This thorough commentary presents a coherent reading of 1 Corinthians, taking full account of its Old Testament and Jewish roots and demonstrating Paul’s primary concern for the unity and purity of the church and the glory of God. Roy Ciampa and Brian Rosner’s well-informed, careful exegesis touches on an astonishingly wide swath of important yet sensitive issues, reinforcing the letter’s ongoing theological and pastoral significance.
“Despite its obscurities, Paul’s teaching in this passage clearly affirms three things: a balance between (1) respect for a creation mandate to maintain and even celebrate the gender distinctions with which we have been created; (2) a respect for culturally specific approaches to guarding moral and sexual purity; and (3) a commitment to fully integrating women and their gifts into the experience of the worshiping community.” (Page 503)

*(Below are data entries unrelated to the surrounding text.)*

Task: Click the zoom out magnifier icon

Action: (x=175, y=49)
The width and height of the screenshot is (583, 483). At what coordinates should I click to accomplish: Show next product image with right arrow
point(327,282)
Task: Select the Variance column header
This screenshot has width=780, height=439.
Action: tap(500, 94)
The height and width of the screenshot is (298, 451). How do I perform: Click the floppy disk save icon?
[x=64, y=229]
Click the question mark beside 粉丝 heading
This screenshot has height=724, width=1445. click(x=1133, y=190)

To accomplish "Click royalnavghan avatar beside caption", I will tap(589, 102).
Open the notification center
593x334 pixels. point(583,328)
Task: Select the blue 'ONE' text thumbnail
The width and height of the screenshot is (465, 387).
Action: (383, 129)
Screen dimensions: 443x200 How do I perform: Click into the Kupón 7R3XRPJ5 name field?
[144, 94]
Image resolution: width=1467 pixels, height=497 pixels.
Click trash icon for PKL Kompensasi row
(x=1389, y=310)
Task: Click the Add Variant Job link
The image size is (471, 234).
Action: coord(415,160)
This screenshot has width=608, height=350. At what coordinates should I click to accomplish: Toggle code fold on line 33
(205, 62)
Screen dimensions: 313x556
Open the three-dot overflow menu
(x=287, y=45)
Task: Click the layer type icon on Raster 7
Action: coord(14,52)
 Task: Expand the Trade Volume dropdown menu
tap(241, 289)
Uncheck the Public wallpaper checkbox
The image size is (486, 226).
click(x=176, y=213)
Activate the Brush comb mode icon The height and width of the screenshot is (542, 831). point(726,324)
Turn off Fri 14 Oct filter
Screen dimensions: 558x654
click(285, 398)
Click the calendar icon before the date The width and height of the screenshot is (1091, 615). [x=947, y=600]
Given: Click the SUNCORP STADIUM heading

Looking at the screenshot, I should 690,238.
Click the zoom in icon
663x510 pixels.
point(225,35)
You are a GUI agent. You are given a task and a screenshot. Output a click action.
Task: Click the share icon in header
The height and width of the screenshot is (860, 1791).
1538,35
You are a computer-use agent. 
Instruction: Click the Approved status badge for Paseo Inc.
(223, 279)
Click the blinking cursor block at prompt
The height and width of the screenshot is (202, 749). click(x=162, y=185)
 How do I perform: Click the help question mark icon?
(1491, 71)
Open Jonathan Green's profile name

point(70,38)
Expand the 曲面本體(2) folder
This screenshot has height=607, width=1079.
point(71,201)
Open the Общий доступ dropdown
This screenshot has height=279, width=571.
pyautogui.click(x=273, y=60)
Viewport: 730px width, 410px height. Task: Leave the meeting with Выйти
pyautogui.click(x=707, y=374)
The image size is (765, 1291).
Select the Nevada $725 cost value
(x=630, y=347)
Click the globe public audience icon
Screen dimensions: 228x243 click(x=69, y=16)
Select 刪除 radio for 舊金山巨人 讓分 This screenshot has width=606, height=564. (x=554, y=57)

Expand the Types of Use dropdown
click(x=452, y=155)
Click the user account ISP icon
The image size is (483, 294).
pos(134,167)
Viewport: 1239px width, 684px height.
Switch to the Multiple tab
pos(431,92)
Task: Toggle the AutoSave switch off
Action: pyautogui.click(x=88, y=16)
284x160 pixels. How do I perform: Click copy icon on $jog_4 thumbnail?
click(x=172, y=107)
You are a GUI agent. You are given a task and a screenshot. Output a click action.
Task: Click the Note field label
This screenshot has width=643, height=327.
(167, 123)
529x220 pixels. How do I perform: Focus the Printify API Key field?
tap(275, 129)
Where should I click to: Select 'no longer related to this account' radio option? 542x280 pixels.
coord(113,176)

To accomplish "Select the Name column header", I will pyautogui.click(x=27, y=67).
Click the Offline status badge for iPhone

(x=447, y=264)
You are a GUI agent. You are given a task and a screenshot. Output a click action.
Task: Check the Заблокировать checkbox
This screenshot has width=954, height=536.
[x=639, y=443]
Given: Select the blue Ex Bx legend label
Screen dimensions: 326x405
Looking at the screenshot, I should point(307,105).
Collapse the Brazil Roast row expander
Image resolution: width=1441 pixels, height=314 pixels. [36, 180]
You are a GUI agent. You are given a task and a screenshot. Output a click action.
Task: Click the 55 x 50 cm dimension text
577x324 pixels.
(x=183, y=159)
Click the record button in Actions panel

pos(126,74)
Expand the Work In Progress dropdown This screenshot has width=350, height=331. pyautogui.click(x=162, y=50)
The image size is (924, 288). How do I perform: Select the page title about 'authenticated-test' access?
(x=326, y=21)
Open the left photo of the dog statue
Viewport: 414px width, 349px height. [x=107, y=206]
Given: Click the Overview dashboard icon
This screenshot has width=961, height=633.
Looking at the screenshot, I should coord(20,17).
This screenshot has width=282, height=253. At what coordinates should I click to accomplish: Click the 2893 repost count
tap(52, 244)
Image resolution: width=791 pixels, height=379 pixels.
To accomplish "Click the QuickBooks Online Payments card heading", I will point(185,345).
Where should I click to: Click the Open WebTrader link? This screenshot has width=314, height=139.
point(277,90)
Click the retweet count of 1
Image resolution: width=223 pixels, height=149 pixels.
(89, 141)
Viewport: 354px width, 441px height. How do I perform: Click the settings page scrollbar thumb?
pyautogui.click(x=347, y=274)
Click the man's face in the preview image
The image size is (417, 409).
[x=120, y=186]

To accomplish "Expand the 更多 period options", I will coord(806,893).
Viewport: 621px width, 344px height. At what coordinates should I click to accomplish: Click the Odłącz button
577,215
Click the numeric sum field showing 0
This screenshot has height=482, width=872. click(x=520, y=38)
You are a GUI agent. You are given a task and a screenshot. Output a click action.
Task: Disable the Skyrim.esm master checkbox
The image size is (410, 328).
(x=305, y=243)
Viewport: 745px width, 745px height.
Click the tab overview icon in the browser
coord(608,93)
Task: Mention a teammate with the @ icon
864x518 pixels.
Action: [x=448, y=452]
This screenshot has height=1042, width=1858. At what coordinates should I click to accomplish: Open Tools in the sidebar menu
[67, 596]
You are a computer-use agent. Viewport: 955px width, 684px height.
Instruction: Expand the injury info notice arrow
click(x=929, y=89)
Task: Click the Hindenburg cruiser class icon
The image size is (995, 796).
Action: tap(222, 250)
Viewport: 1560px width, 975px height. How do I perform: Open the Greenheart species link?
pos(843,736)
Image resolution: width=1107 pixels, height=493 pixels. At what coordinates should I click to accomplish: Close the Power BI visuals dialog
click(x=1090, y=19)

“It would be a grave error to think that Paul is somehow relating salvation to the adoption of an ascetic lifestyle, as though harsh treatment of the body were the key to salvation. Rather, Paul’s language about self-restraint rather than self-indulgence probably has more to do with the motifs of fleeing sexual immorality and idolatry, in this case, idolatry associated with food.” (Page 442)
“The chapter is primarily about living in Christian community in a way that glorifies God, and that is by learning to treat other members of Christ’s body the way God has treated us—with self-sacrificing, other-oriented love.” (Page 619)
“Roman Corinth was prosperous, cosmopolitan, and religiously pluralistic, accustomed to visits by impressive, traveling public speakers and obsessed with status, self-promotion, and personal rights. From a Jewish or Christian viewpoint, as with any pagan city, its inhabitants were marked by the worship of idols, sexual immorality, and greed.” (Page 3)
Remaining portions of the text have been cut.